FTSE Russell strategist thinks you’re too focused on Canada and missing out on global diversification benefits
There’s a home bias in Canada and investors are losing out because of it, according to a FTSE Russell strategist.
Edgar Guerra, director of North American Exchange Traded Product (ETP) strategy at the global index provider, told WP that Canadian ETFs skew overwhelmingly domestic, limiting the diversification options for Canadian investors. He thinks advisors can educate their clients away from Canadian investments and the sectoral holes they can often fall in.
“Although the situation has improved in Canada in recent years, there is still a strong home country bias,” Guerra wrote in an email to WP.
“This is quite evident in the retail market. According to Morningstar, of the 516 Canada-domiciled ETFs across all asset classes at the end of November 2019, approximately 54% of their assets track Canadian markets as compared to approximately 24% tracking the US and just under 20% global markets.”
He explained that Canada is not unique in its bias. A 2019 FTSE Russell study appraising home bias exposure noticed home bias in the US, UK, Japan, Australia, and Canada. Still, Canadian investors have allocated 21 per cent of their total equity assets to the Canadian equity market, that’s seven times the 3 per cent weighting Canada gets in the FTSE all-world index.
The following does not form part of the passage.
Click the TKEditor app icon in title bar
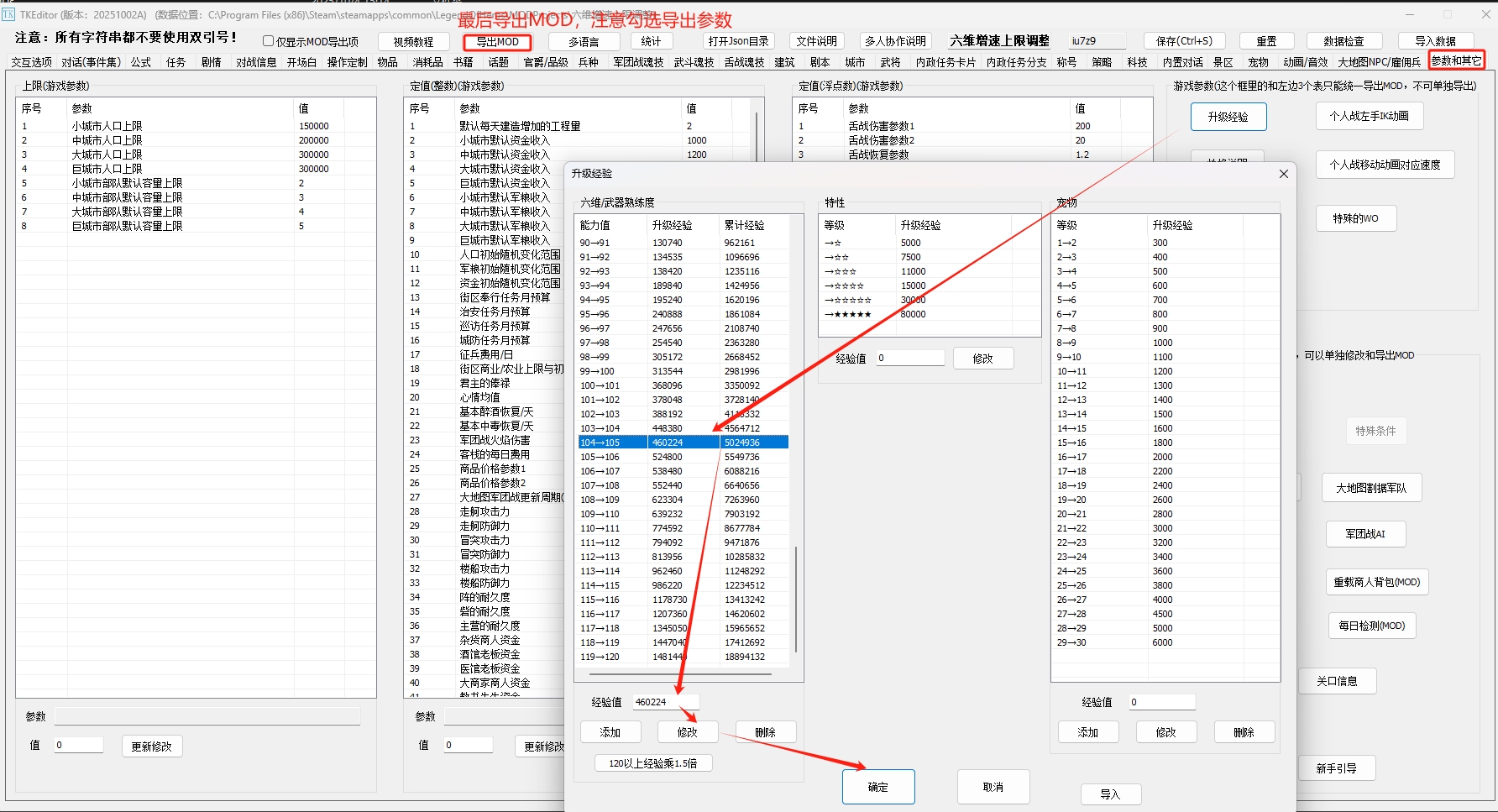This screenshot has width=1498, height=812. tap(8, 14)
In plain terms, Guerra explained that Canadian investors are missing out on diversification. Canadian equities skew heavily towards financials and energy with the overall equity picture lacking the diversity of the US or even European markets.
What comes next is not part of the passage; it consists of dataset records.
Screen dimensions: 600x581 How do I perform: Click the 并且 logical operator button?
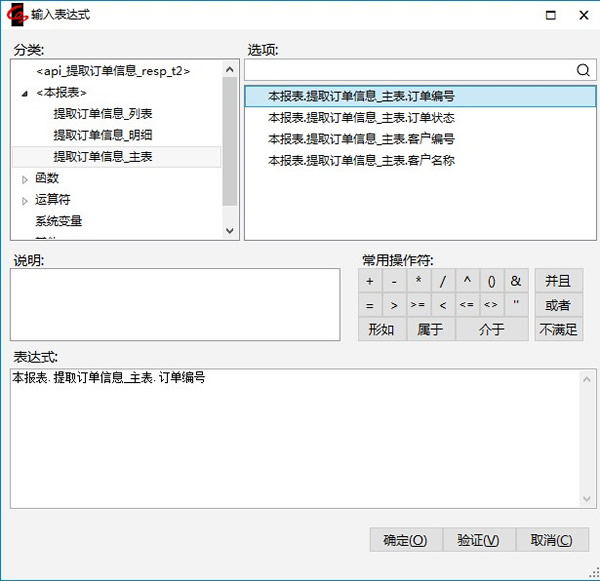558,281
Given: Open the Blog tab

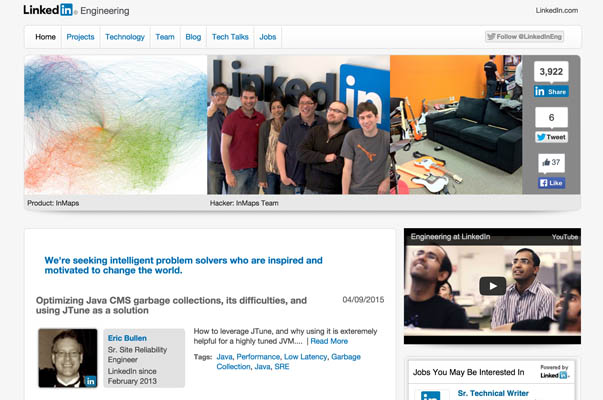Looking at the screenshot, I should [x=193, y=37].
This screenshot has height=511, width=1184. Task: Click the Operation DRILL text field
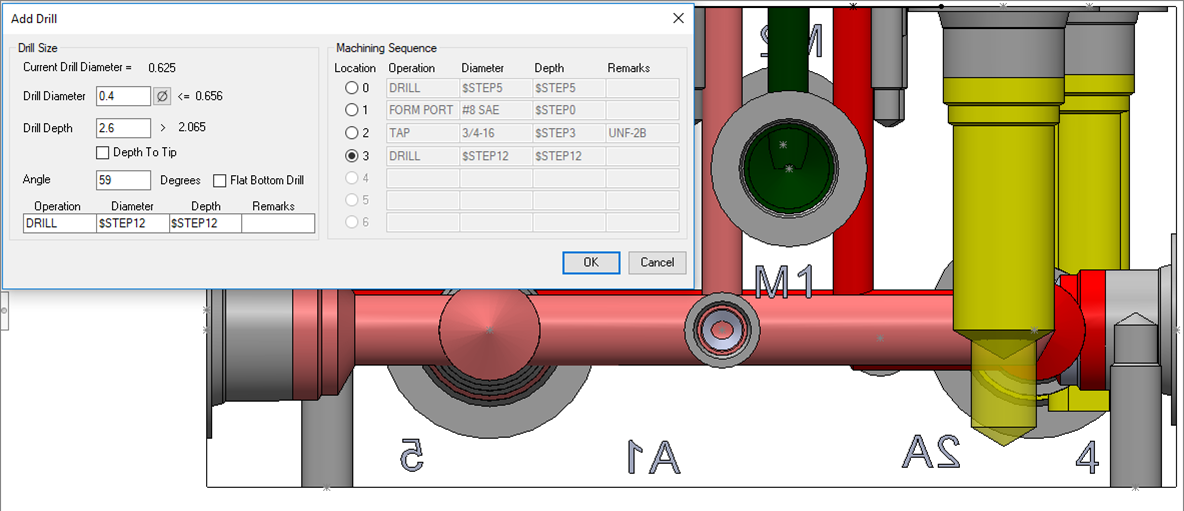coord(59,224)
He said, as well, that a home bias limits exposure to key currencies: “if you’re not exposed to the US dollar, there’s something you have probably been missing.”
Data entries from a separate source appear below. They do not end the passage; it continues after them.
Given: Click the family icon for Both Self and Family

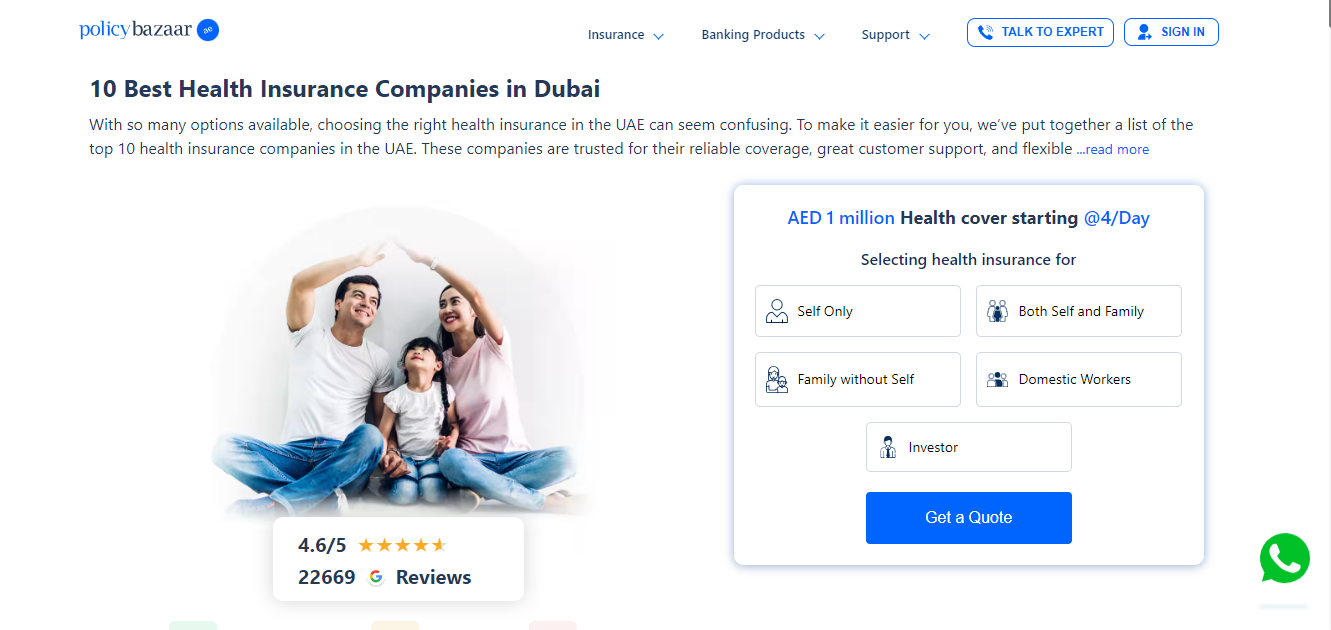Looking at the screenshot, I should point(997,311).
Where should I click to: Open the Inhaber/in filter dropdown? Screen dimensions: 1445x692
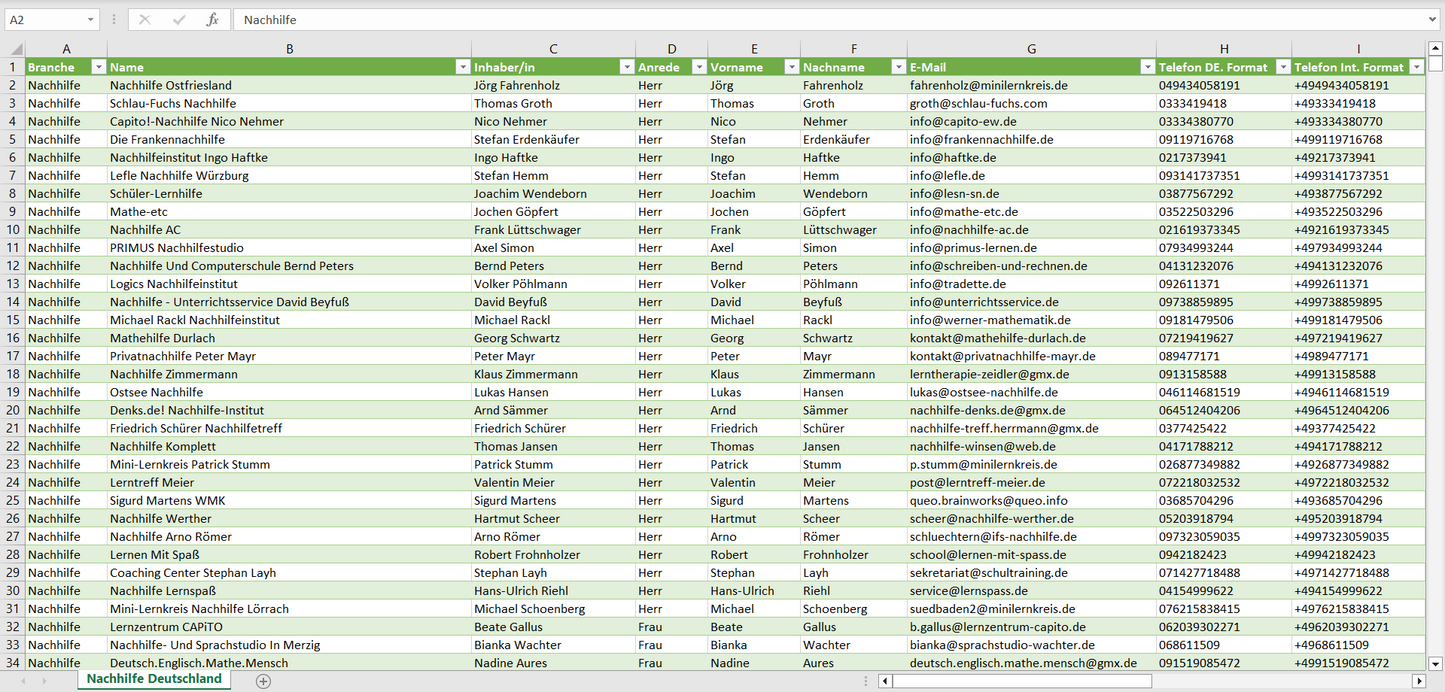626,67
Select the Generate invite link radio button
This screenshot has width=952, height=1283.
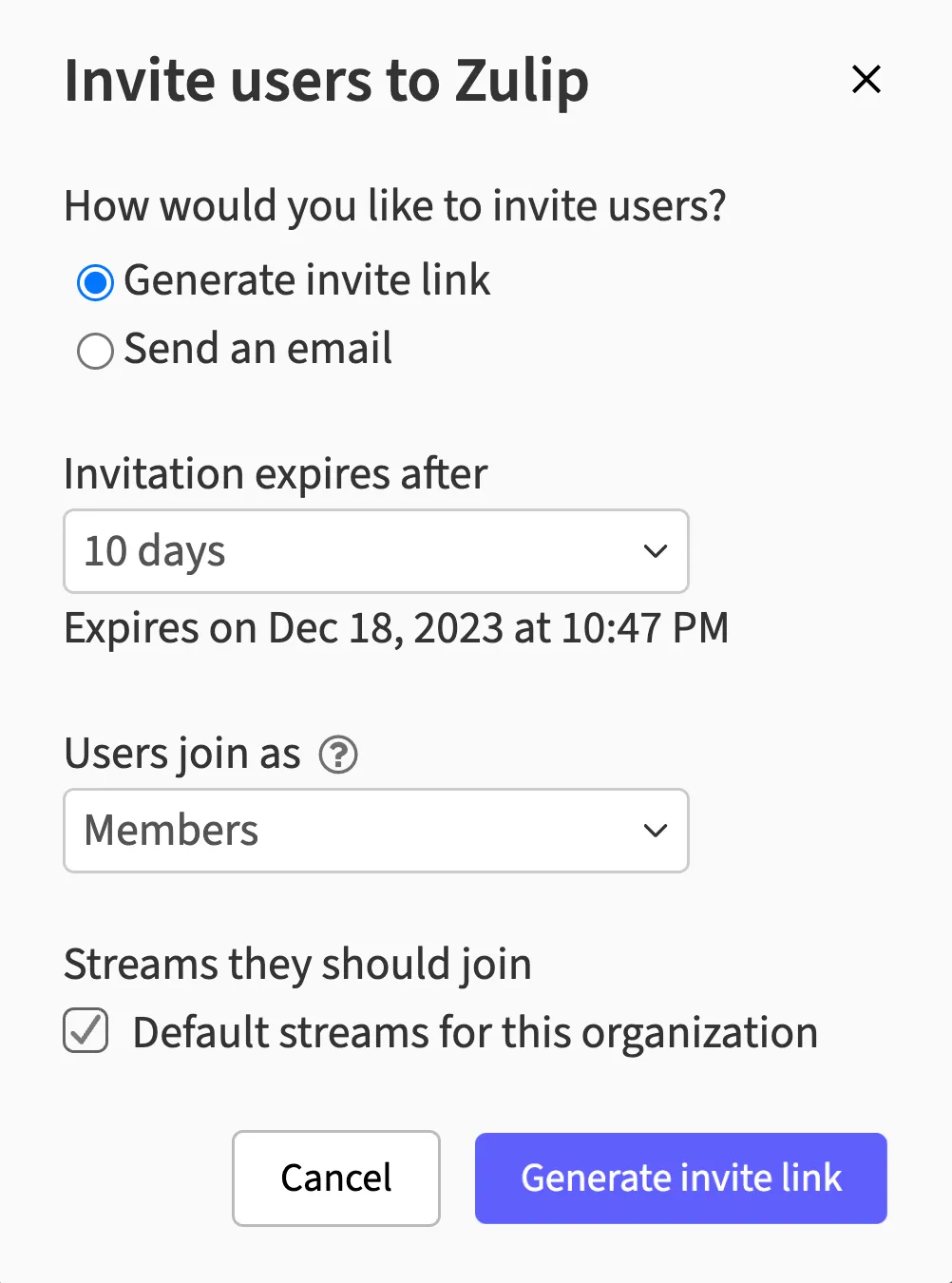(95, 282)
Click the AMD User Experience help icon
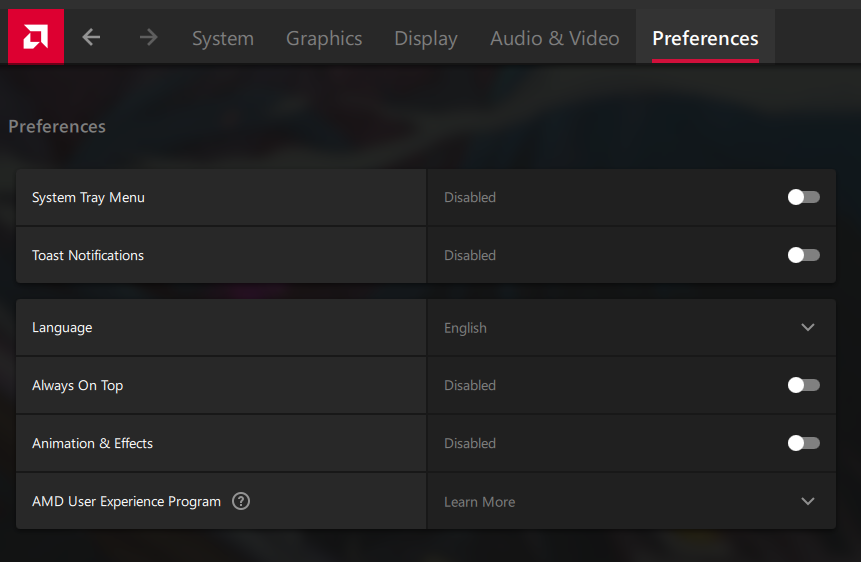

Guerra also laid some concern about overall ESG ratings in Canadian equities. Because of a broad connection to the oil patch in those dominant energy and financials stocks, a home-biased Canadian investor isn’t getting the ESG scores that he says drive long-term performance.
The answer, Guerra says, is education. Advisors need to educate themselves out of their home bias, and pass those lessons on to their clients.
He noted Vanguard and Franklin ETFs as examples of where advisors can turn for more international exposure. Vanguard now offers broad international exposures at low cost while Franklin Templeton has a suite of single-country ETFs tracking FTSE Russell indexes.
“This is an education process,” Guerra said. “Advisors can work with ETF and index providers to help clients to better understand the benefits of global diversification and build that diversity into their portfolios.”